→ What to do
Return only these lines: the one that contains "The width and height of the screenshot is (1456, 819)." and every line after it through the end of the listing, exactly, without pictures.

→ Data supplied
=== Section Start ===

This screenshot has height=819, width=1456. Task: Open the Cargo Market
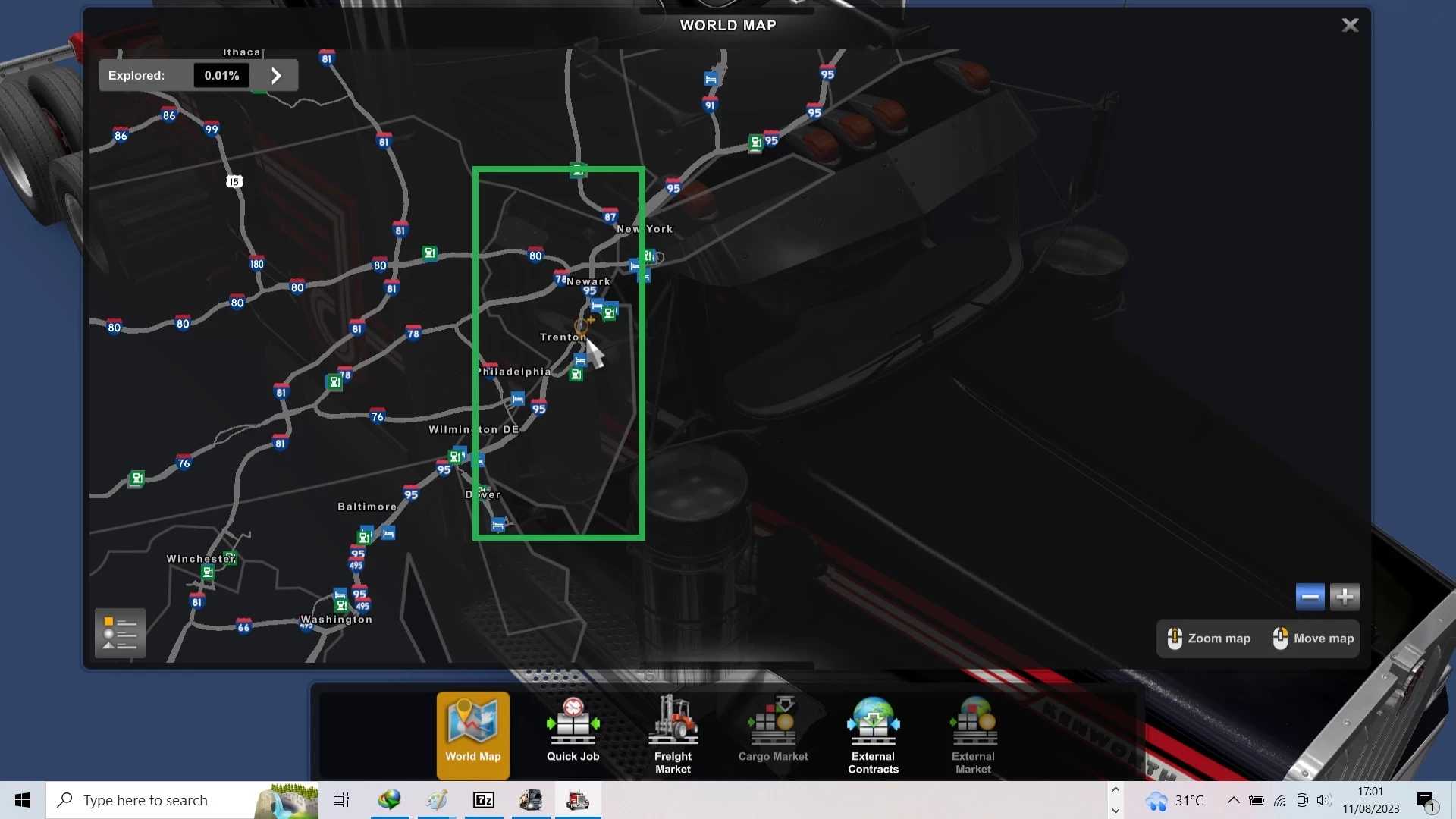pyautogui.click(x=773, y=732)
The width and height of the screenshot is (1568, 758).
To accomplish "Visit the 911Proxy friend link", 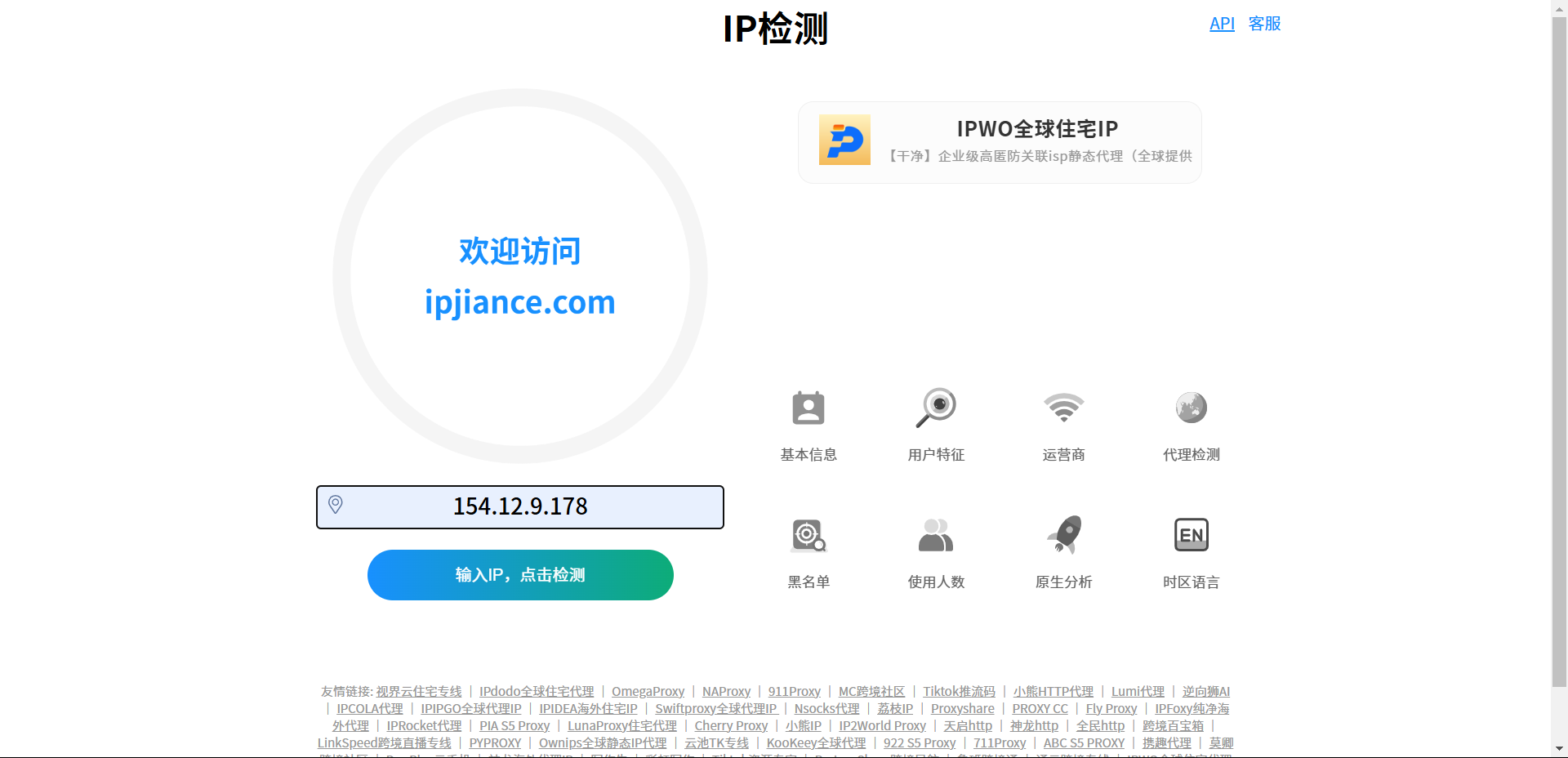I will 794,691.
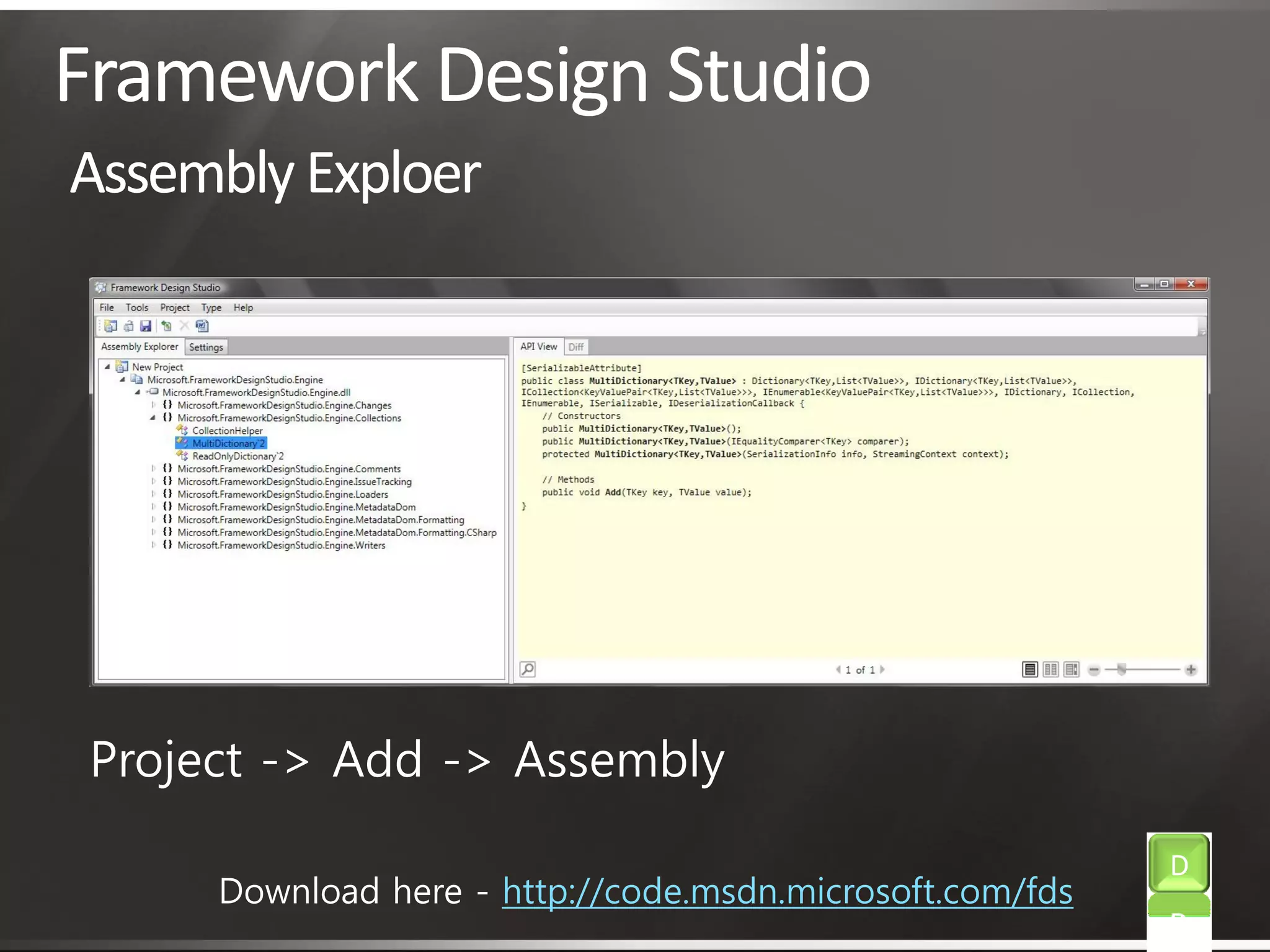Viewport: 1270px width, 952px height.
Task: Switch to the Diff tab
Action: 575,347
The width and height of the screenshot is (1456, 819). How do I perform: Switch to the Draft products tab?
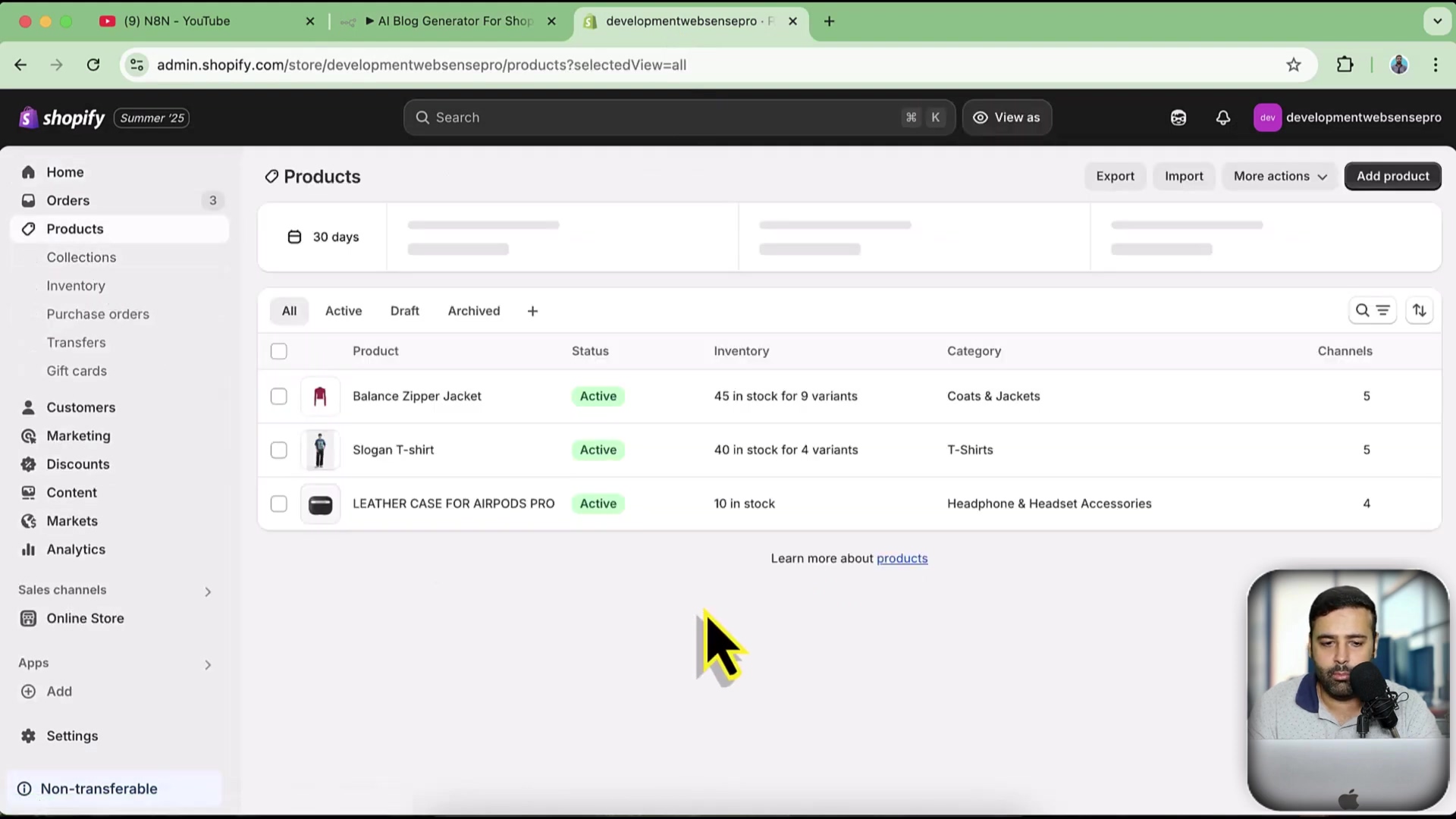click(404, 311)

=== Section End ===

→ Result below
The width and height of the screenshot is (1456, 819). How do I perform: Switch to the Draft products tab?
click(404, 311)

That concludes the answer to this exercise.